La lettera del marito di una vittima: ‘Terroristi, non avrete il mio odio”

Ha perso la moglie nell'attentato al Bataclan di Parigi, ma Antoine Leiris non cederà all'odio. La sua lettera, pubblicata su facebook, diventa un inno all'amore

parigi

Le iniziative in memoria delle vittime degli attentati di Parigi (foto: twitter.com/paolopoggio, linkoristano.it)

I terroristi gli hanno portato via la moglie, deceduta negli attentati di Parigi del 13 novembre scorso, ma Antoine Leiris, che da solo dovrà prendersi cura del figlio di 17 mesi, ha deciso di non cedere alla spirale dell’odio, di non sacrificare la sua libertà in cambio di una maggiore sicurezza. Ha scelto, in altre parole, di non prestarsi al gioco imposto dal terrore, di rivendicare, in una lettera pubblicata sul suo profilo facebook, il diritto a restare umano.

 «Venerdì sera avete rubato la vita di una persona eccezionale, l’amore della mia vita, la madre di mio figlio, eppure non avrete il mio odio. Non so chi siete e non voglio neanche saperlo. Voi siete anime morte. Se questo Dio per il quale ciecamente uccidete ci ha fatti a sua immagine, ogni pallottola nel corpo di mia moglie sarà stata una ferita nel suo cuore. Perciò non vi farò il regalo di odiarvi. Sarebbe cedere alla stessa ignoranza che ha fatto di voi quello che siete. Voi vorreste che io avessi paura, che guardassi i miei concittadini con diffidenza, che sacrificassi la mia libertà per la sicurezza. Ma la vostra è una battaglia persa.

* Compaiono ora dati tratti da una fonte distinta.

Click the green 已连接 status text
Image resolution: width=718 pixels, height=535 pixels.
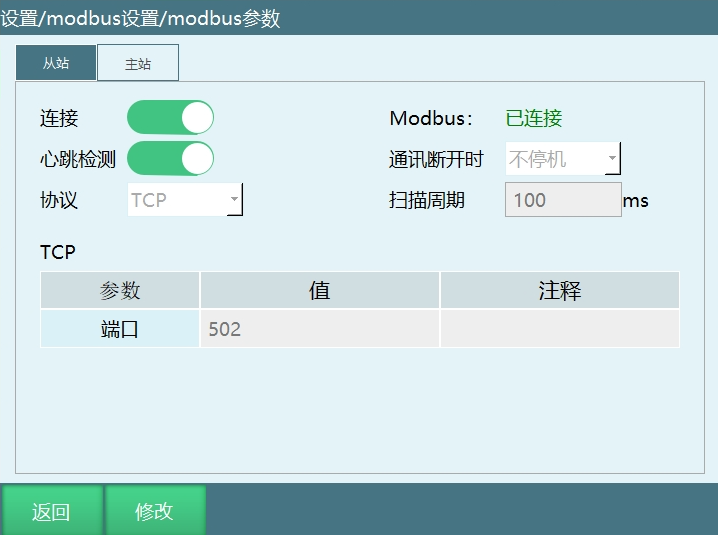pyautogui.click(x=534, y=118)
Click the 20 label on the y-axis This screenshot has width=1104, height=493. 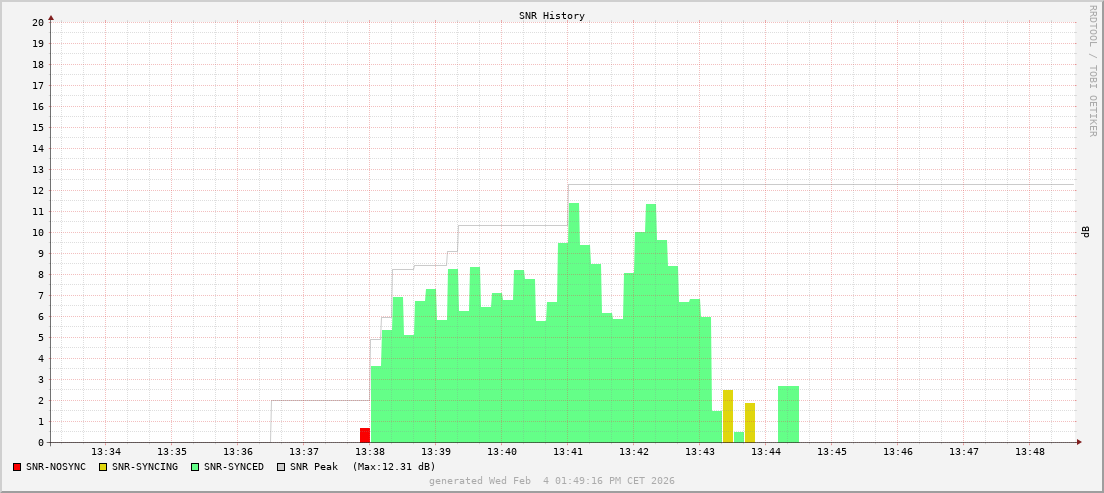[x=37, y=22]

L’ho vista stamattina. Finalmente, dopo notti e giorni d’attesa. Era bella come quando è uscita venerdì sera, bella come quando mi innamorai perdutamente di lei più di 12 anni fa. Ovviamente sono devastato dal dolore, vi concedo questa piccola vittoria, ma sarà di corta durata. So che lei accompagnerà i nostri giorni e che ci ritroveremo in quel paradiso di anime libere nel quale voi non entrerete mai. Siamo rimasti in due, mio figlio e io, ma siamo più forti di tutti gli eserciti del mondo. Non ho altro tempo da dedicarvi, devo andare da Melvil che si risveglia dal suo pisolino. Ha appena 17 mesi e farà merenda come ogni giorno e poi giocheremo insieme, come ogni giorno, e per tutta la sua vita questo petit garçon vi farà l’affronto di essere libero e felice. Perché no, voi non avrete mai nemmeno il suo odio».